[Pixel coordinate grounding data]
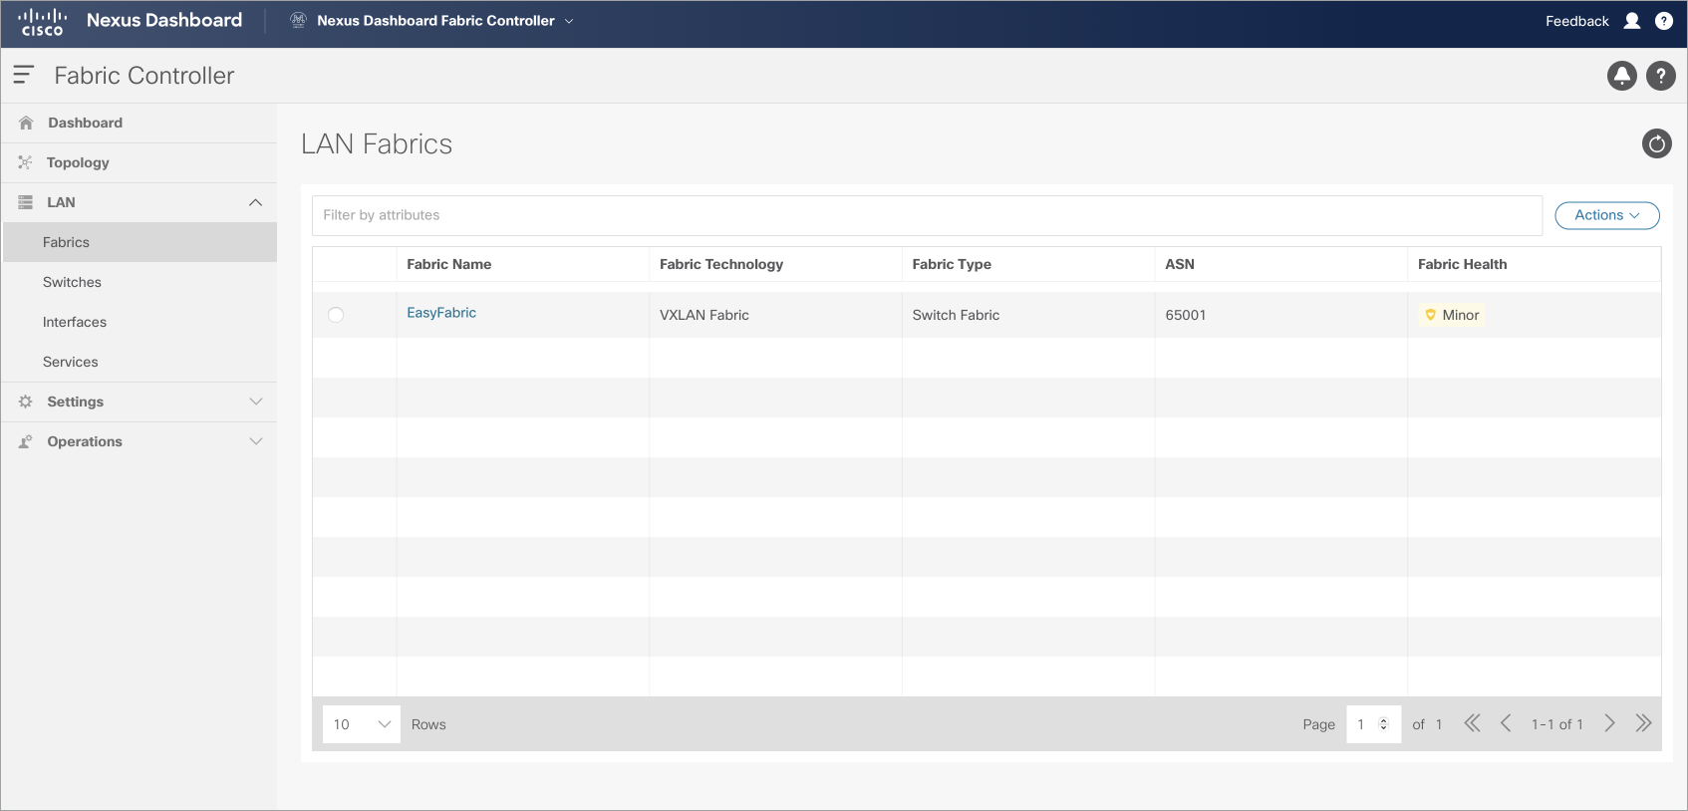Screen dimensions: 1688x811
Task: Open the Topology menu item
Action: click(x=140, y=162)
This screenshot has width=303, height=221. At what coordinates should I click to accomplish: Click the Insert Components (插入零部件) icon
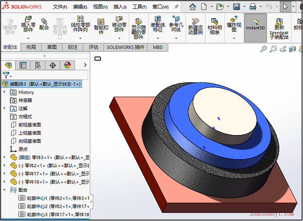pyautogui.click(x=28, y=24)
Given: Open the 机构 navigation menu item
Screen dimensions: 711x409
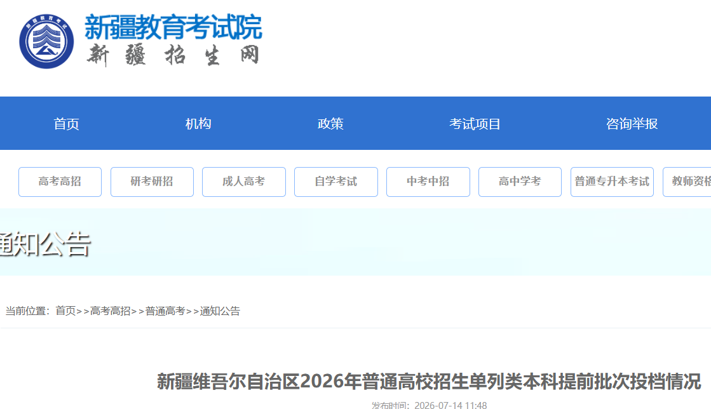Looking at the screenshot, I should pyautogui.click(x=198, y=123).
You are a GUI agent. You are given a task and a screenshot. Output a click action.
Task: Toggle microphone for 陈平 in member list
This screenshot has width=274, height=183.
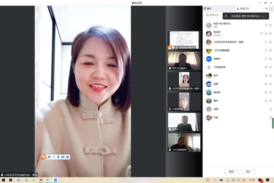266,76
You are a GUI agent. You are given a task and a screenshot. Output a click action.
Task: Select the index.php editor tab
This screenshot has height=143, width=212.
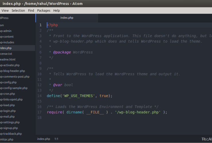pos(67,18)
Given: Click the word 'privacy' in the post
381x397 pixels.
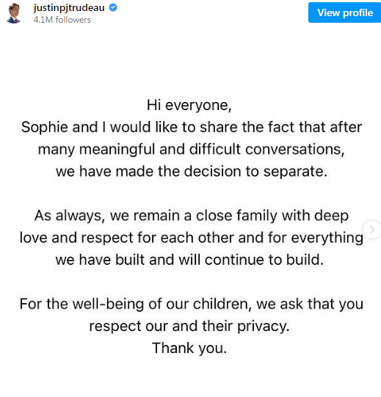Looking at the screenshot, I should 264,327.
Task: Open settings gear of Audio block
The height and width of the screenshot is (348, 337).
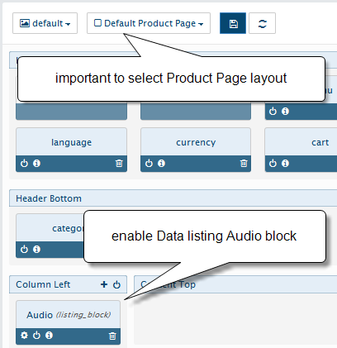Action: click(24, 336)
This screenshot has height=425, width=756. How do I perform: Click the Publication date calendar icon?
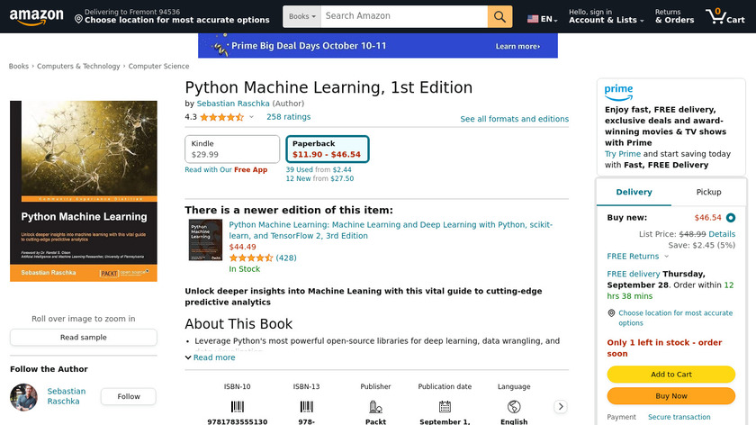click(445, 407)

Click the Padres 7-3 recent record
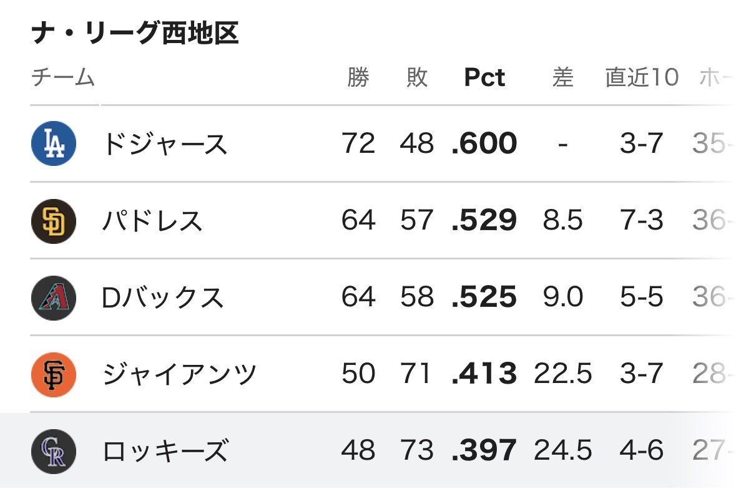coord(642,220)
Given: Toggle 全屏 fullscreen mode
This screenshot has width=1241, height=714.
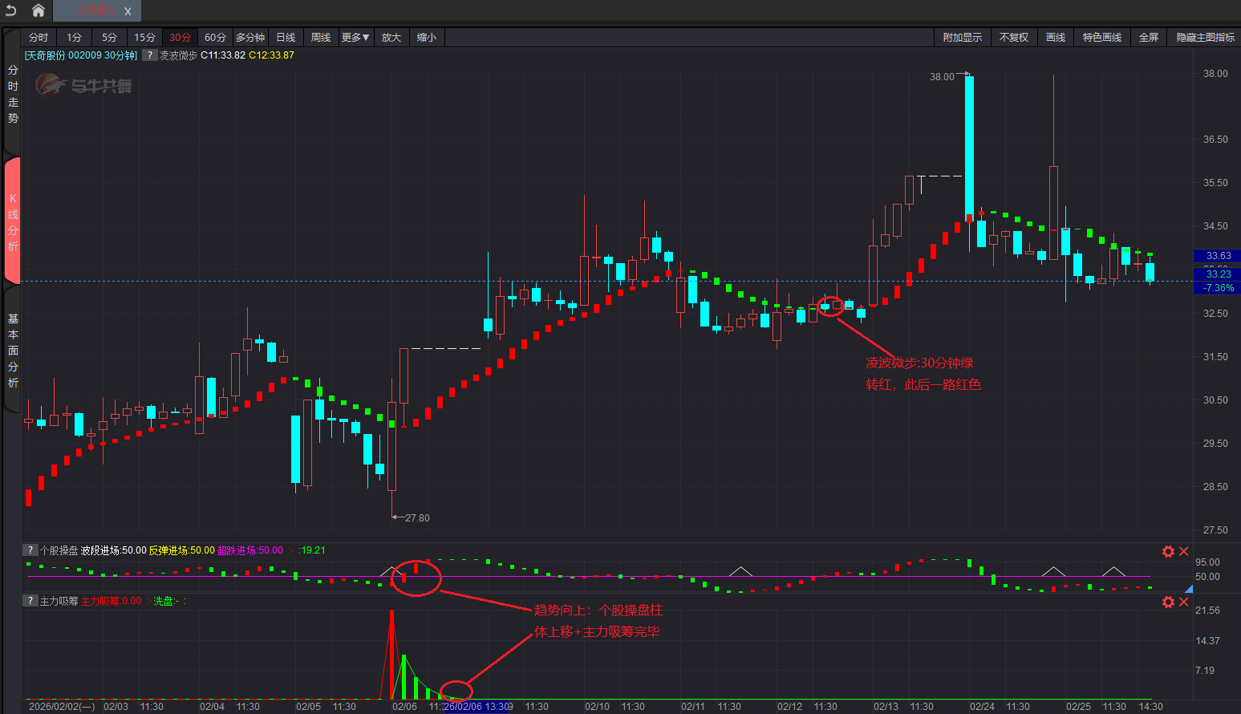Looking at the screenshot, I should (1148, 38).
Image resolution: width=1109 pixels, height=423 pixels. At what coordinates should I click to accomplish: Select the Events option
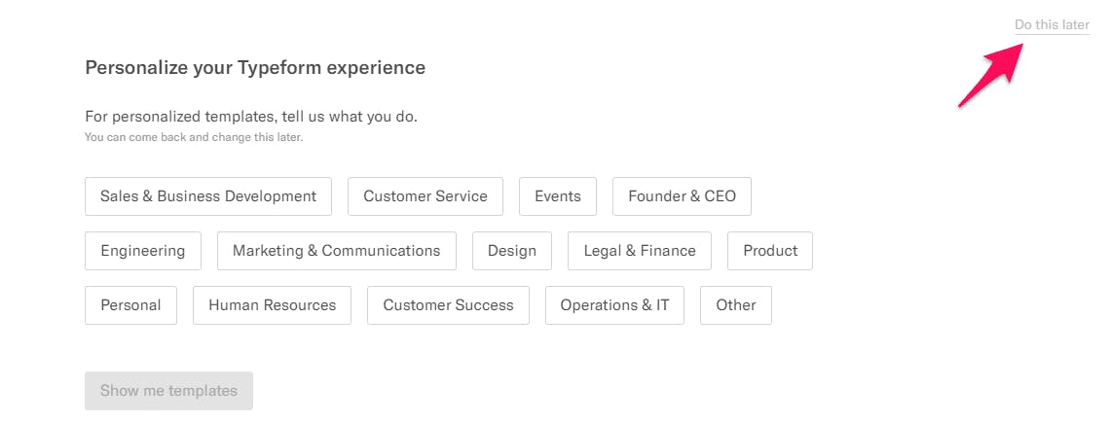(x=557, y=196)
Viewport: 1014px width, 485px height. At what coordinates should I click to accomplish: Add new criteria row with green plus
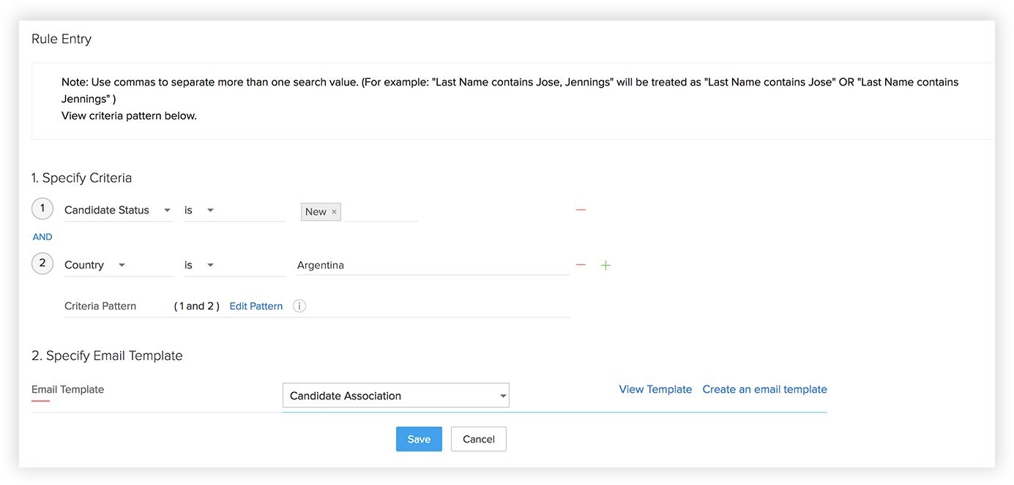coord(605,265)
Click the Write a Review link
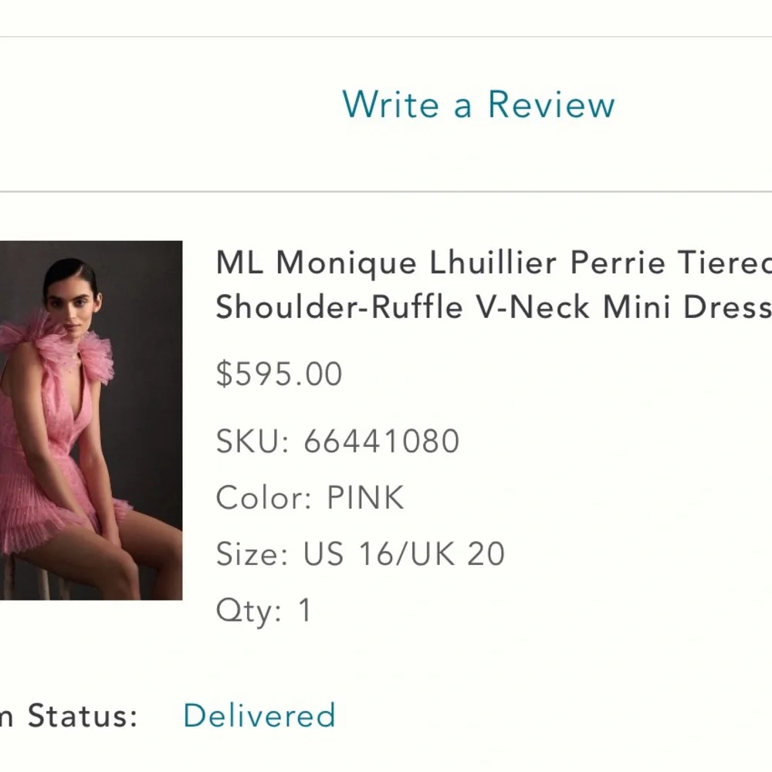The image size is (772, 772). coord(477,106)
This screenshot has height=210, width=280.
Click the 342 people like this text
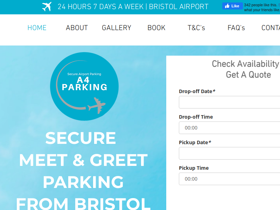pos(261,5)
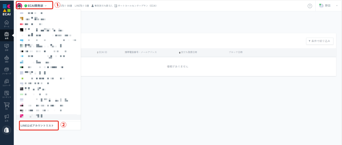Click the help question mark icon
The image size is (342, 145).
(310, 6)
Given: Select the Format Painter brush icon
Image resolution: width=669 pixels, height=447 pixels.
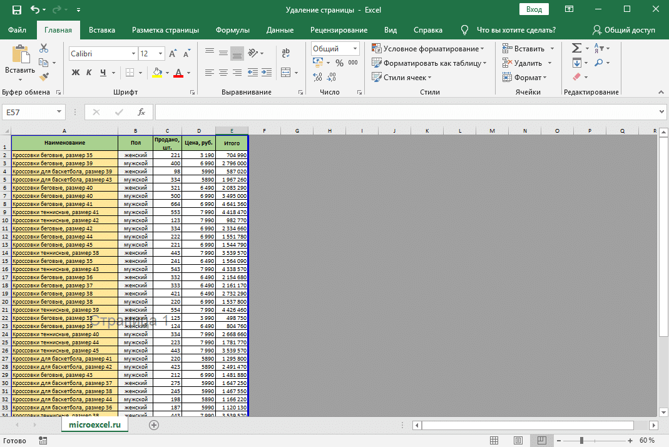Looking at the screenshot, I should pos(44,76).
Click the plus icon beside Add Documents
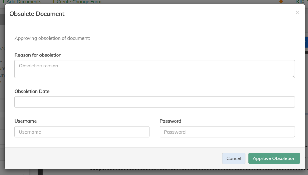The image size is (308, 175). 4,2
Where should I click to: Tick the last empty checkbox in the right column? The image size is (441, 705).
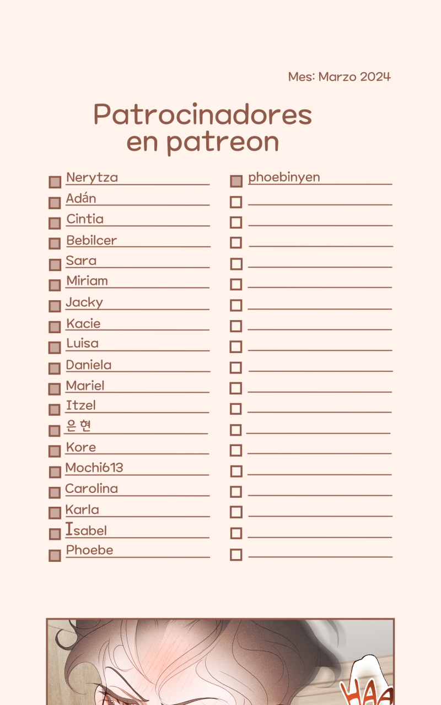pos(236,555)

Assignment:
Nothing except the lines from the one containing "381x397 pixels." through the one containing "Given: Select the Format Painter brush icon" should appear in the answer, exactly as above and without pictures.

Exercise answer:
381x397 pixels.
Looking at the screenshot, I should 264,327.
Task: Open settings gear of Audio block
The height and width of the screenshot is (348, 337).
Action: click(24, 336)
This screenshot has height=425, width=756. How do I perform: Click the Publication date calendar icon?
click(445, 407)

Click the Padres 7-3 recent record
coord(642,220)
Given: Toggle 全屏 fullscreen mode
This screenshot has width=1241, height=714.
Looking at the screenshot, I should (1148, 38).
Image resolution: width=1109 pixels, height=423 pixels. At what coordinates should I click to accomplish: Select the Events option
(x=557, y=196)
Viewport: 1014px width, 485px height. At what coordinates should I click to accomplish: Add new criteria row with green plus
coord(605,265)
Click the Write a Review link
The image size is (772, 772). coord(477,106)
This screenshot has height=210, width=280.
Click the 342 people like this text
pos(261,5)
Click the help question mark icon
The image size is (342, 145).
(310, 6)
Given: Select the Format Painter brush icon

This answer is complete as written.